• **WHAT YOU ARE ASKED TO DO**:
Can you output the records from the line with "This screenshot has width=1368, height=896." up to and including the line with "Action: 35,347", reproducing each line unchanged?

• **A run of records**:
—————
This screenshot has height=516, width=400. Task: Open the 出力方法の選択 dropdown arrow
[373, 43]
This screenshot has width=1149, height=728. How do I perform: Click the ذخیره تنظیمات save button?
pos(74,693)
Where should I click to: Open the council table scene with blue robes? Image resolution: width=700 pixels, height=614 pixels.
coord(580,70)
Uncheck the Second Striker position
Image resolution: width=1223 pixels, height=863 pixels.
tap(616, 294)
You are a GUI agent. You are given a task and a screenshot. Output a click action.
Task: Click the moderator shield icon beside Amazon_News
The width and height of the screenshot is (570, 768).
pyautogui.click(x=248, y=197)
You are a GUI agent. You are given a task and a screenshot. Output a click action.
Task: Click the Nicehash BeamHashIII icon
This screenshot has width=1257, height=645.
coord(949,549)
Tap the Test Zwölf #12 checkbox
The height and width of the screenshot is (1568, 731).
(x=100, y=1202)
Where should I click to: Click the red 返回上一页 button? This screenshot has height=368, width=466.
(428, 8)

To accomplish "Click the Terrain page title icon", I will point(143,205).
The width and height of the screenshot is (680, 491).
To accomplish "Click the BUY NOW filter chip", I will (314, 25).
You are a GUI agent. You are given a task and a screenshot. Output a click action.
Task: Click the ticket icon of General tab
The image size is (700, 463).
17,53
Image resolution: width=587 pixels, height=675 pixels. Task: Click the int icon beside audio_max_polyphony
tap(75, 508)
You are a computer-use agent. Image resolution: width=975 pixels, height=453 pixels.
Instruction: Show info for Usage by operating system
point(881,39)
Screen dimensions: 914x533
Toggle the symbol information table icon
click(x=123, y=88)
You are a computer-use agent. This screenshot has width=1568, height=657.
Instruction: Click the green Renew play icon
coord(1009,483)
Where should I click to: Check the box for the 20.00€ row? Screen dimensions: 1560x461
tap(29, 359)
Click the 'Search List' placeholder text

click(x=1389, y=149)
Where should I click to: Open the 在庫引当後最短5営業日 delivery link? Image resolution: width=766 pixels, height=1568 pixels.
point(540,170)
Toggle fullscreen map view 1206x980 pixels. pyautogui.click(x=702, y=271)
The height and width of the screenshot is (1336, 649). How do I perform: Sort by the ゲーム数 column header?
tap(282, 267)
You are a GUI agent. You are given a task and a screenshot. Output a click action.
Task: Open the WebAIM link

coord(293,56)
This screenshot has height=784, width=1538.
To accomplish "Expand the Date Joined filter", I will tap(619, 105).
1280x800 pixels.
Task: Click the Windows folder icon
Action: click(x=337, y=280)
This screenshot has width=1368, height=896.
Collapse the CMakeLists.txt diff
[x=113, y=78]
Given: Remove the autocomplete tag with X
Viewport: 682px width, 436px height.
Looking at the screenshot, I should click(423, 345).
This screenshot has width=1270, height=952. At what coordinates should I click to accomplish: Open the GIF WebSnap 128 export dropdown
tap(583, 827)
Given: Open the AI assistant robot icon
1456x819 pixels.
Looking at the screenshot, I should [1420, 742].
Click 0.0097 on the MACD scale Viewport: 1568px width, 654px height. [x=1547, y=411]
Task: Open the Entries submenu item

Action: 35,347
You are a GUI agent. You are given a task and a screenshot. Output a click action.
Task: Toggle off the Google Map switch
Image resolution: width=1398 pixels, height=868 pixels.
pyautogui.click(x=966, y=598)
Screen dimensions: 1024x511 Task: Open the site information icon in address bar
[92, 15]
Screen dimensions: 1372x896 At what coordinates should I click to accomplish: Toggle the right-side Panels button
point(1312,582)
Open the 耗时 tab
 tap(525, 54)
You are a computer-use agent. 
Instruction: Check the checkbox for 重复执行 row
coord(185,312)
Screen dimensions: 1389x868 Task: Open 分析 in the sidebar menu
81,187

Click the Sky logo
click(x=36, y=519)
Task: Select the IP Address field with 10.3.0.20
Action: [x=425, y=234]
—————
• **RESULT OF THE TASK**:
This screenshot has width=1368, height=896.
Collapse the CMakeLists.txt diff
[x=113, y=78]
Given: Remove the autocomplete tag with X
Viewport: 682px width, 436px height.
Looking at the screenshot, I should click(423, 345).
This screenshot has width=1270, height=952. At what coordinates should I click to accomplish: Open the GIF WebSnap 128 export dropdown
tap(583, 827)
Given: Open the AI assistant robot icon
1456x819 pixels.
Looking at the screenshot, I should [1420, 742].
Click 0.0097 on the MACD scale Viewport: 1568px width, 654px height. [x=1547, y=411]
Task: Open the Entries submenu item

Action: 35,347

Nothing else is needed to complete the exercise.